What to produce ▸ Extract the entries between the lines holding "Given: Select the" and "Looking at the screenshot, I should point(320,545).", inclusive, and reproduce them verbatim, leaving out the pictures.
### Information shown
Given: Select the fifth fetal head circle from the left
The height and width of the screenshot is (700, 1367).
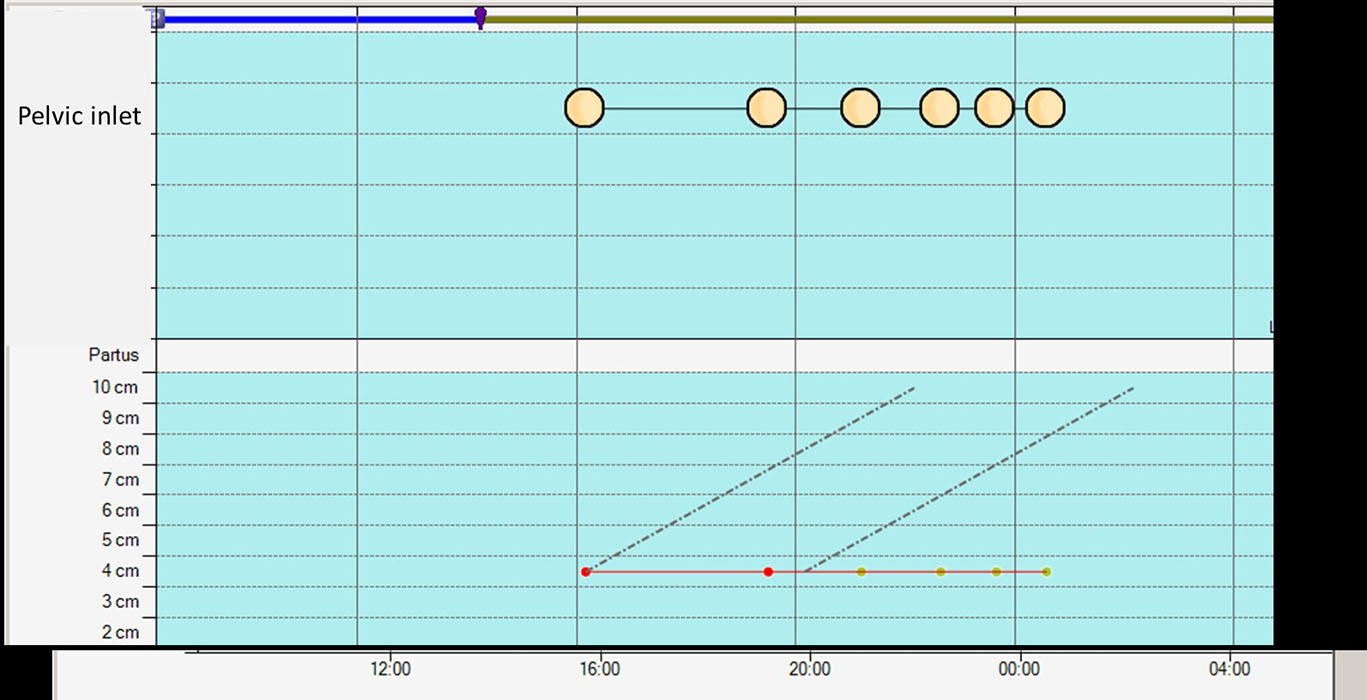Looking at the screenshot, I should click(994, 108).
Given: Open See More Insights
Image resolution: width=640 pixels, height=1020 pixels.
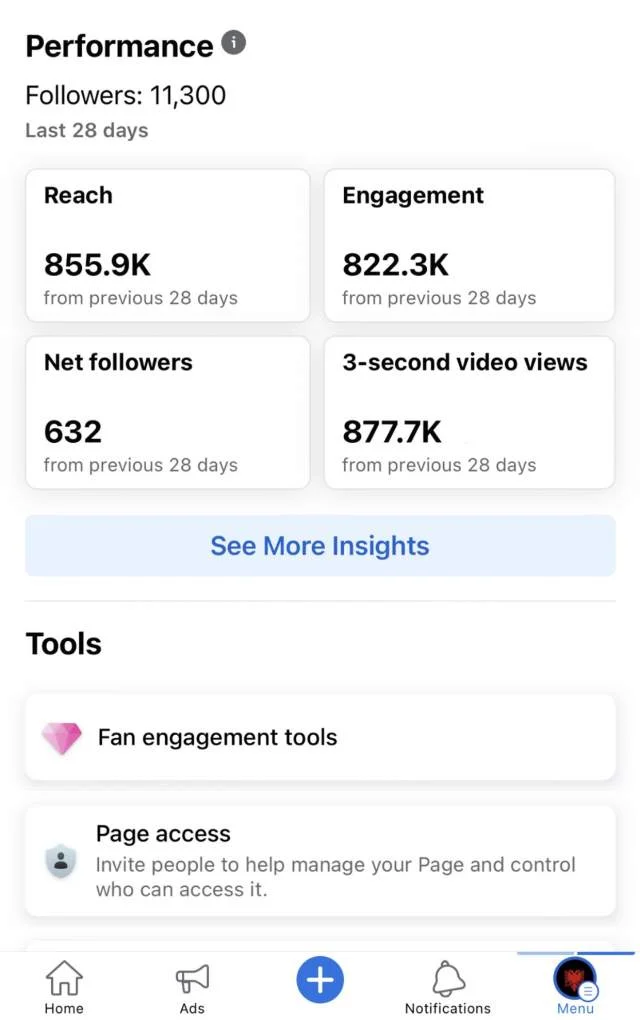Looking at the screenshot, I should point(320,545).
######
### Information shown
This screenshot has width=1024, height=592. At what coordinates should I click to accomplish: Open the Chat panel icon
######
Result for this exercise ▸
Given: Select the fifth fetal head circle from the left
The height and width of the screenshot is (700, 1367).
Looking at the screenshot, I should click(994, 108).
Given: Open See More Insights
Image resolution: width=640 pixels, height=1020 pixels.
Looking at the screenshot, I should point(320,545).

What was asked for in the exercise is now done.